Dans son dernier roman, Frédéric Paulin nous plonge au cœur d’un événement à la répression brutale, dont les échos se font encore entendre aujourd’hui : le sommet du G8 à Gênes en 2001.
Et ce n’est pas pour rien que la dédicace en début d’ouvrage est annotée : « Pour Carlo Giuliani, pour Vincenzo Vecchi, pour tant d’autres… » ; car si Carlo Giuliani est mort sous les coups de la répression cette année là, Vincenzo Vecchi lui, s’est retrouvé rattrapé par celle-ci dans un petit village du Morbihan en 2019. Toujours menacé d’extradition vers l’Italie et d’incarcération, l’affaire reste actuellement au point mort¹. Mais revenons au récit, celui du livre, qui nous ramène donc vingt ans en arrière en arrière. Tout d’abord dans un court passage en juin 2001 à Göteborg en Suède dans la manifestation face à un conseil européen.

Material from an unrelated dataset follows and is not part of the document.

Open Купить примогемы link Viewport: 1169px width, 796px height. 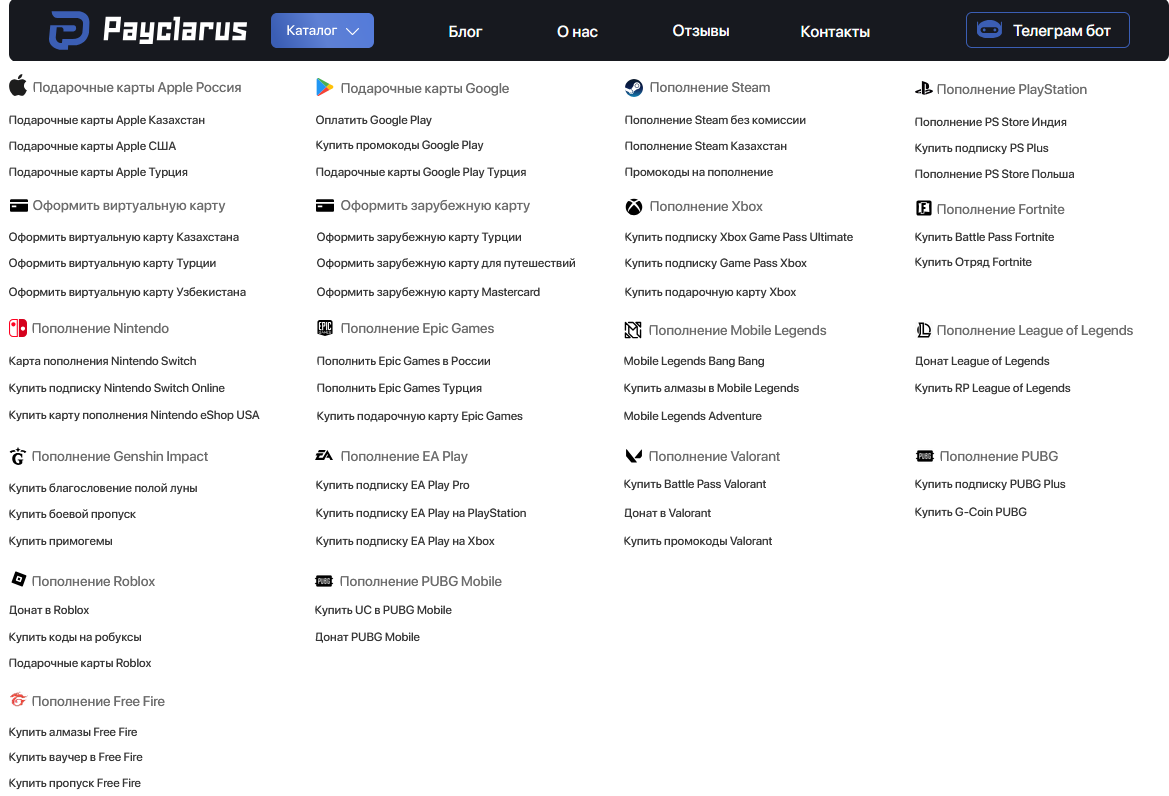coord(60,541)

« Des explosions résonnent, des sirènes beuglent, des hurlements de joie ou de peur rebondissent sur les façades des immeubles, emplissent les rues, emplissent les cœurs. Plus loin, un McDonald’s est la cible de la foule. Les pierres brisent les fenêtres et la marquise. Les panneaux de bois censés empêcher toute intrusion craquent sous la pression des béliers improvisés. «
Le ton est donné : la fumée, le brouillard et les coups seront partie prenante de l’histoire. Le lecteur commence ensuite à suivre depuis Rennes (mention incluse de la rue de Saint-Malo ou du bistro de la Cité) Wag et Nathalie, mais aussi le décor politicien de l’époque (mention incluse à Chirac et Berlusconi). Et, bien sûr, celui des milieux militants, de la LCR aux black bloc en passant par Attac (mention aux indics incluses). Et c’est tout cette galerie de personnages et la description des mouvements divers et variés (préparatifs d’un côté comme de l’autre) qui commencent à donner le sel d’un roman policier (à la différence que nous en connaissons plus ou moins le dénouement). Les chapitres, un par jour précédant le rassemblement, se développent, constituant alors une sorte de carnet de bord des coulisses.
« Mercredi 18 juillet. Alors voilà où en sont les choses à Gênes, dit l’Italien : des dizaines de milliers de manifestants venant de toute l’Europe sont en train de se rassembler. On en attend plus de 300 000. »
Dans les coulisses, la peur, les relations humaines, les rapports de pouvoir. Puis arrivent les 20, 21 et 22 juillet. La prise d’assaut de banques, l’espoir d’arriver à faire reculer les flics. La mort d’un homme à terre. Et la nuit à l’école Diaz², presque l’ultime point d’orgue où la violence se fait palpable (sang un peu partout et gaz étouffants inclus).
« Au bout de longues minutes, l’air toujours acide devient un peu plus respirable. Les prisonniers se taisent, tentent de rester immobiles. Le temps n’est plus une donnée certaine. Il se passe peut-être une heure, peut-être cinq. Seuls les cris et le bruit des matraques sur les grilles rythment aléatoirement la journée. »
Avec La Nuit tombée sur nos âmes, Frédéric Paulin souligne un changement, un changement répressif et une violence qui émaillera les 20 années suivantes, jusqu’à aujourd’hui avec le mouvement des Gilets jaunes (comme il l’explique bien mieux que nous dans cette vidéo). Un véritable roman noir, noir à la hauteur de son titre. Un roman pour ne pas oublier malgré la nuit.
1. Voir le site du comité de soutien à Vincenzo Vecchi.
2. En 2012, Daniele Vicari y consacrait un film, Diaz un crime d’État.